Last week, I discussed what happens when managers and companies lack consensus in the direction the sales team should be taking. A lack of consensus is evident when in-fighting and open disagreements take over the company and a culture turns toxic.
The tricky part about lack of consensus is that it is hard to detect when companies are doing well, but becomes obvious when business starts to go poorly. In my view, one telling symptom is when there is more interest in an individual’s success than in the team’s success.
An offshoot of a lack of consensus is lack of focus. Lack of focus inevitably results in poor execution.

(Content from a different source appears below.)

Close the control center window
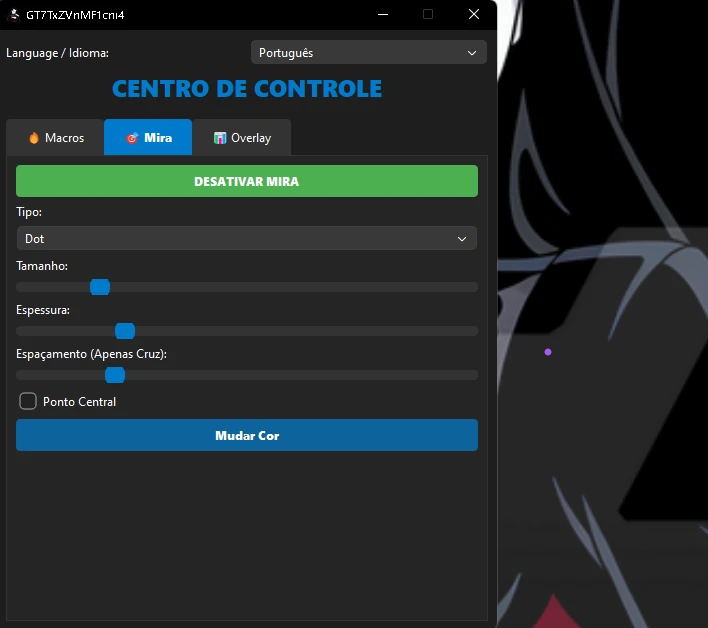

A lack of focus is especially clear when companies have a scattered approach in resolving their current challenges.
Management teams that lack focus consider everything important (when you ask them they give you a list of 100 things that they are working on) but don’t support initiatives with 100 percent effort and the required matching resources. Frankly, lack of focus is common during hectic markets such as the one we are currently experiencing. When there is lack of focus, critical issues such as finding sales talent are often delayed.
As an outside consultant for lenders big and small, I am able to quickly identify whether lack of focus is a problem by asking managers and employees a few key questions. These include the following:
• Can you tell me your team’s core competency?
• Ask an employee to describe the team’s core competency. Does the individual’s answers align with the manager’s response?
• Can you tell me who your chief competitors are in detail? (“Every company in mortgage banking” is not the correct answer.)
• Do you know the profile of your best referral source or prospect? Does everyone on the sales team know it?
• Are any of your managers working at cross-purposes with others?
• Is it a struggle to determine where to allocate your marketing dollars?
• What is the elevator pitch that your originators use?
So take a second and ask your employees these questions. The answers can tell you a lot about what is going on with your sales team. If you are afraid to ask them because of the answers you might hear, that says something in and of itself. The success of your team in 2013 is resting on correcting the lack of focus.